If you give too much power to the opinion of others you will become their prisoner. So never let someone's opinion alter your reality. Never sacrifice who you are or who you want to be because someone might have a problem with that. Love yourself as you are outside and inside and fight. No one can make you feel bad unless you give yourself that power.

Fear of rejection is closely related to fear of failure. If you are inwardly convinced that you are not good enough, you're not up to the man or woman of your dreams or do not deserve to love and be loved. Overcoming this fear is important because with it your partner will never be able to get close enough to thoroughly know you (because you think that if you know your underbelly could reject).

Final advice

Remember that rejection hurts everyone, and we all face rejection in times of our lives. What happens is that people act in spite of fear. If we were continually avoiding, then you will not be able to overcome fear of rejection. You would be losing all the joy, fun and happiness that the other people can provide.

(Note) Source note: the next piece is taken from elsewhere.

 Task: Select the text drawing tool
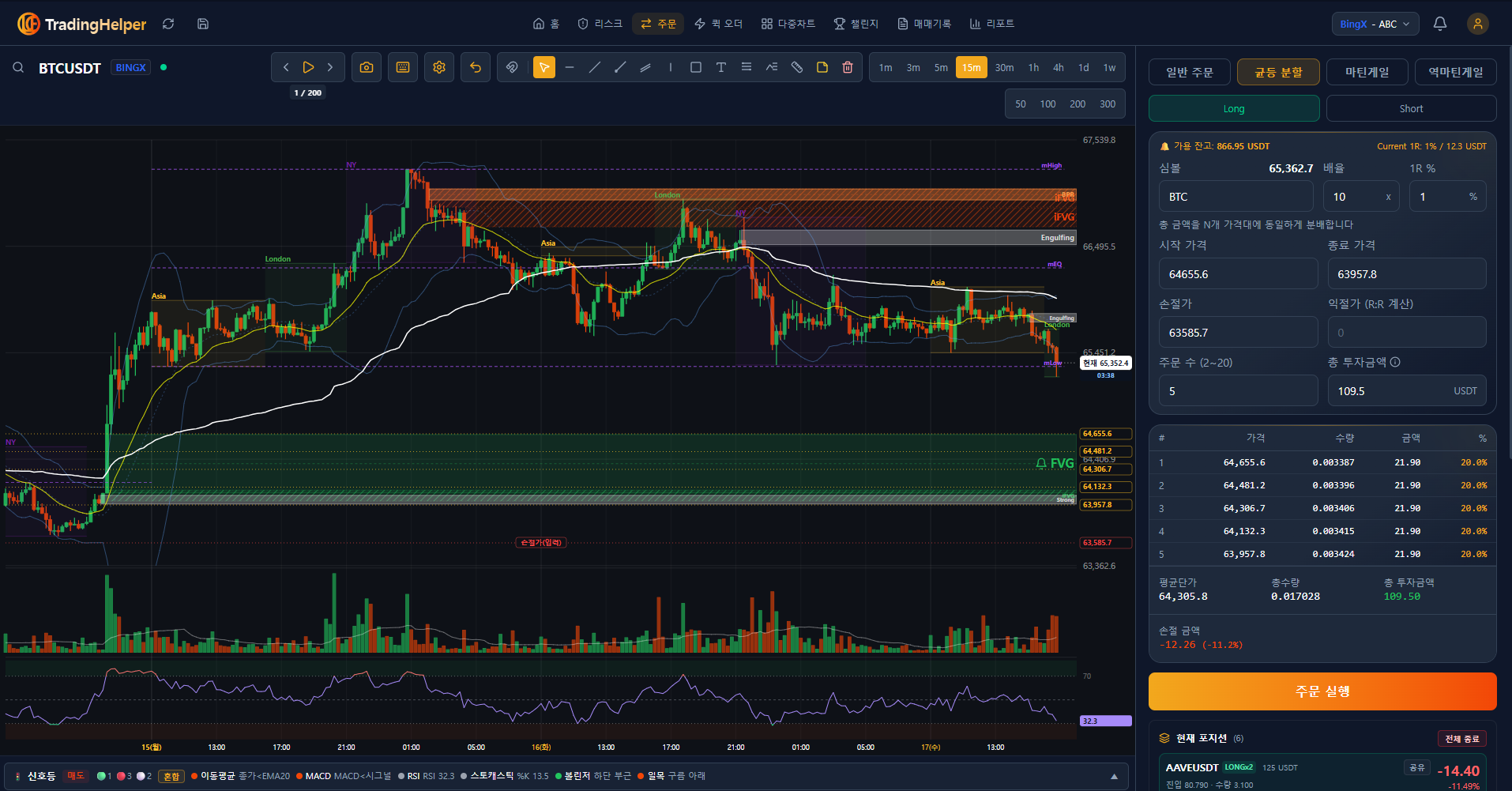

To begin and get rid of fear of rejection, you must first learn to accept it. It is a latent fear that is activated in certain situations which we should accept it. Learn how it makes us feel, rather than run from the situation.
It is give ourselves permission to experience how it feels to be rejected, and thus stop being afraid of that feeling and recognize that it is very unpleasant and we do not want to experience it. We learn that, indeed it is not pleasant to get rejected, but we understand that it happens and the world is not over. With that attitude you will slowly kill fear of rejection inside you and become more confident while approaching your crush or just people around you.